Three publicly disclosed, unpatched Windows vulnerabilities give attackers a potential path to take control of Windows systems across your environment before Microsoft has issued a fix. Because Windows is foundational infrastructure in most enterprises, successful exploitation could disrupt operations, enable ransomware deployment, or give an attacker persistent access to sensitive data and internal systems. The absence of patches combined with public disclosure means the window between attacker awareness and your ability to remediate is open and widening with each day.
You Are Affected If
You run Microsoft Windows (any version) on endpoints, servers, or infrastructure — specific affected versions are unconfirmed; treat all Windows deployments as potentially in scope until MSRC narrows scope
Any Windows system in your environment is accessible from the internet or from untrusted network segments
You have not applied out-of-band patches or mitigations from Microsoft MSRC for YellowKey, GreenPlasma, or MiniPlasma (none currently available — monitor MSRC for release)

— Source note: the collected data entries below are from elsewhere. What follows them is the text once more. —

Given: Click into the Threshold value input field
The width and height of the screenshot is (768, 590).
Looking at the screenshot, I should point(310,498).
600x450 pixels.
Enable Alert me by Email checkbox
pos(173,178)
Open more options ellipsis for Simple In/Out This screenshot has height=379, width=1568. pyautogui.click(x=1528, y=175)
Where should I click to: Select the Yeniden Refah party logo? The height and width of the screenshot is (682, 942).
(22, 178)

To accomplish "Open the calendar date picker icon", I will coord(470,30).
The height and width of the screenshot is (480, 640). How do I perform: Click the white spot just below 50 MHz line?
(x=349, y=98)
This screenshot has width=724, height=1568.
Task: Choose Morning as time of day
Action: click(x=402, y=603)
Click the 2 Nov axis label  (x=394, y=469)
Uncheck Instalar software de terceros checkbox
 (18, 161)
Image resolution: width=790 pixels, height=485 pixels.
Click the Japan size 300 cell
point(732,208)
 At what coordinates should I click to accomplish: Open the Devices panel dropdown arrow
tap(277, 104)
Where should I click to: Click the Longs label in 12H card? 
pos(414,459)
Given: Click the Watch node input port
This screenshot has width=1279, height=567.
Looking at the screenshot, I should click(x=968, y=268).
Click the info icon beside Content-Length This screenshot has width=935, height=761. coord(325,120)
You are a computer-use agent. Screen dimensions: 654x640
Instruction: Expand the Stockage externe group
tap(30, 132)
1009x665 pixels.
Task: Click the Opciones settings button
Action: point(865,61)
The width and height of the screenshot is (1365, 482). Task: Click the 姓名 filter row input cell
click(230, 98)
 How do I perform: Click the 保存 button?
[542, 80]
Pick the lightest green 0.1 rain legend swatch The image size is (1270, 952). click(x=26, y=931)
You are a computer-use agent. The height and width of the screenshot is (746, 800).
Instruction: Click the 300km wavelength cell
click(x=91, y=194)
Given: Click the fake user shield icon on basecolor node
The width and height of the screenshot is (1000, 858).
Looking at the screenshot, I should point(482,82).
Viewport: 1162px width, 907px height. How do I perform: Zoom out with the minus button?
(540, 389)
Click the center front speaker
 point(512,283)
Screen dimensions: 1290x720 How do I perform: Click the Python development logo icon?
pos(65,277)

Users or service accounts on Windows systems hold more privileges than their role requires, increasing the impact of any privilege escalation exploitation
Your vulnerability management process tracks only CVE-assigned vulnerabilities, leaving researcher-disclosed zero-days without assigned CVEs outside your normal monitoring workflow
Board Talking Points
A researcher has publicly released details of three unpatched Windows security flaws — Microsoft has not yet issued fixes, leaving every Windows system in the organization potentially exposed.
Security operations should immediately increase monitoring on Windows systems and be prepared to deploy emergency patches as soon as Microsoft releases them, with a target of 24-48 hours from release.
Without patches available, the organization's primary protection is detection — if these flaws are exploited before a fix arrives, the damage could range from data theft to full operational disruption.